Task material:
>> start

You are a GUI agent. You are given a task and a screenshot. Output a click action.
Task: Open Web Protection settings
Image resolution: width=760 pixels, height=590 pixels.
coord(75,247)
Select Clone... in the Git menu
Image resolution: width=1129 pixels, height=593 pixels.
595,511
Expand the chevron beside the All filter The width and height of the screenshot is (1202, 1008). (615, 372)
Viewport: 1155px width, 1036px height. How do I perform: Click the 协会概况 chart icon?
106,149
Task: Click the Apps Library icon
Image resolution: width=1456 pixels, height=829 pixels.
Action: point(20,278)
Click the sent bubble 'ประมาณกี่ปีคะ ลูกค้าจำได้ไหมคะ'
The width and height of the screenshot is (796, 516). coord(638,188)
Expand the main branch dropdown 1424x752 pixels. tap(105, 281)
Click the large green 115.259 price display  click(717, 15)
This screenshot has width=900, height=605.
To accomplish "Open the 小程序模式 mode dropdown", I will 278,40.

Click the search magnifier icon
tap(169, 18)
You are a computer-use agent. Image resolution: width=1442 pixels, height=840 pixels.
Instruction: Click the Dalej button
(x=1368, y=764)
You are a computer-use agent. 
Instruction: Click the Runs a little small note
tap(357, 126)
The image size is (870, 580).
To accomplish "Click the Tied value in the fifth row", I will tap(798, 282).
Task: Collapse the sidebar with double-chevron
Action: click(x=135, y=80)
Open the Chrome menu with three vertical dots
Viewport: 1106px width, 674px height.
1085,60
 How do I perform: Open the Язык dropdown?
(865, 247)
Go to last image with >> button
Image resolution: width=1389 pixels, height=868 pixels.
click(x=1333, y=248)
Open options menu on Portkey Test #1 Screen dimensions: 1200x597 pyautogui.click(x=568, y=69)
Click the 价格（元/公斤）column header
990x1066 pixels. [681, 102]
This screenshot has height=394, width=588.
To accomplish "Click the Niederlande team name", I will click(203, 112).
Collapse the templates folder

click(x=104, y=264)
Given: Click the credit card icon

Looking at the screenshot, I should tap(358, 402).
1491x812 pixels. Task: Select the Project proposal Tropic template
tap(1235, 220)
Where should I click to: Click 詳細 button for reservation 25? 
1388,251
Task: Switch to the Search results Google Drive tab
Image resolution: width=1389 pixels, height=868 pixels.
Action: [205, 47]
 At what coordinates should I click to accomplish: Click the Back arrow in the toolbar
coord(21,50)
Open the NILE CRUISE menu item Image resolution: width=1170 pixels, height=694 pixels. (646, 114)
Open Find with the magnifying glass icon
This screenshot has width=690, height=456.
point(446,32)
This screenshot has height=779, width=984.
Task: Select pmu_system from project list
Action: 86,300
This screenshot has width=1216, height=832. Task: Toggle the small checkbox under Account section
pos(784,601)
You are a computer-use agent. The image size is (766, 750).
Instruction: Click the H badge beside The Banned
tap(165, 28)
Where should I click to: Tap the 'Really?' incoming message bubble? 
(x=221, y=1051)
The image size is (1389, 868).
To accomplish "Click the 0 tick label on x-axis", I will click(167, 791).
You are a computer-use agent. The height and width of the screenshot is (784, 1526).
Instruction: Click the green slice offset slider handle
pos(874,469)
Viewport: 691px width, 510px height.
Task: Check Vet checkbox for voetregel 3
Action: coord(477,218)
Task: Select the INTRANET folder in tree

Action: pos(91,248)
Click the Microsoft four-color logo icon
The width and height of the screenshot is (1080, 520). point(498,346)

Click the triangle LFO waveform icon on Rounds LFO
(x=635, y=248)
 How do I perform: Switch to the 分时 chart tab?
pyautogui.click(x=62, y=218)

>> end

Task to complete:
Output every line of the listing above as a JSON list of strings, one string per line, omitting blank lines.

The output:
[
  "You are a GUI agent. You are given a task and a screenshot. Output a click action.",
  "Task: Open Web Protection settings",
  "Image resolution: width=760 pixels, height=590 pixels.",
  "coord(75,247)",
  "Select Clone... in the Git menu",
  "Image resolution: width=1129 pixels, height=593 pixels.",
  "595,511",
  "Expand the chevron beside the All filter The width and height of the screenshot is (1202, 1008). (615, 372)",
  "Viewport: 1155px width, 1036px height. How do I perform: Click the 协会概况 chart icon?",
  "106,149",
  "Task: Click the Apps Library icon",
  "Image resolution: width=1456 pixels, height=829 pixels.",
  "Action: point(20,278)",
  "Click the sent bubble 'ประมาณกี่ปีคะ ลูกค้าจำได้ไหมคะ'",
  "The width and height of the screenshot is (796, 516). coord(638,188)",
  "Expand the main branch dropdown 1424x752 pixels. tap(105, 281)",
  "Click the large green 115.259 price display  click(717, 15)",
  "This screenshot has width=900, height=605.",
  "To accomplish \"Open the 小程序模式 mode dropdown\", I will 278,40.",
  "Click the search magnifier icon",
  "tap(169, 18)",
  "You are a computer-use agent. Image resolution: width=1442 pixels, height=840 pixels.",
  "Instruction: Click the Dalej button",
  "(x=1368, y=764)",
  "You are a computer-use agent. ",
  "Instruction: Click the Runs a little small note",
  "tap(357, 126)",
  "The image size is (870, 580).",
  "To accomplish \"Click the Tied value in the fifth row\", I will tap(798, 282).",
  "Task: Collapse the sidebar with double-chevron",
  "Action: click(x=135, y=80)",
  "Open the Chrome menu with three vertical dots",
  "Viewport: 1106px width, 674px height.",
  "1085,60",
  " How do I perform: Open the Язык dropdown?",
  "(865, 247)",
  "Go to last image with >> button",
  "Image resolution: width=1389 pixels, height=868 pixels.",
  "click(x=1333, y=248)",
  "Open options menu on Portkey Test #1 Screen dimensions: 1200x597 pyautogui.click(x=568, y=69)",
  "Click the 价格（元/公斤）column header",
  "990x1066 pixels. [681, 102]",
  "This screenshot has height=394, width=588.",
  "To accomplish \"Click the Niederlande team name\", I will click(203, 112).",
  "Collapse the templates folder",
  "click(x=104, y=264)",
  "Given: Click the credit card icon",
  "Looking at the screenshot, I should tap(358, 402).",
  "1491x812 pixels. Task: Select the Project proposal Tropic template",
  "tap(1235, 220)",
  "Where should I click to: Click 詳細 button for reservation 25? ",
  "1388,251",
  "Task: Switch to the Search results Google Drive tab",
  "Image resolution: width=1389 pixels, height=868 pixels.",
  "Action: [205, 47]",
  " At what coordinates should I click to accomplish: Click the Back arrow in the toolbar",
  "coord(21,50)",
  "Open the NILE CRUISE menu item Image resolution: width=1170 pixels, height=694 pixels. (646, 114)",
  "Open Find with the magnifying glass icon",
  "This screenshot has width=690, height=456.",
  "point(446,32)",
  "This screenshot has height=779, width=984.",
  "Task: Select pmu_system from project list",
  "Action: 86,300",
  "This screenshot has width=1216, height=832. Task: Toggle the small checkbox under Account section",
  "pos(784,601)",
  "You are a computer-use agent. The image size is (766, 750).",
  "Instruction: Click the H badge beside The Banned",
  "tap(165, 28)",
  "Where should I click to: Tap the 'Really?' incoming message bubble? ",
  "(x=221, y=1051)",
  "The image size is (1389, 868).",
  "To accomplish \"Click the 0 tick label on x-axis\", I will click(167, 791).",
  "You are a computer-use agent. The height and width of the screenshot is (784, 1526).",
  "Instruction: Click the green slice offset slider handle",
  "pos(874,469)",
  "Viewport: 691px width, 510px height.",
  "Task: Check Vet checkbox for voetregel 3",
  "Action: coord(477,218)",
  "Task: Select the INTRANET folder in tree",
  "Action: pos(91,248)",
  "Click the Microsoft four-color logo icon",
  "The width and height of the screenshot is (1080, 520). point(498,346)",
  "Click the triangle LFO waveform icon on Rounds LFO",
  "(x=635, y=248)",
  " How do I perform: Switch to the 分时 chart tab?",
  "pyautogui.click(x=62, y=218)"
]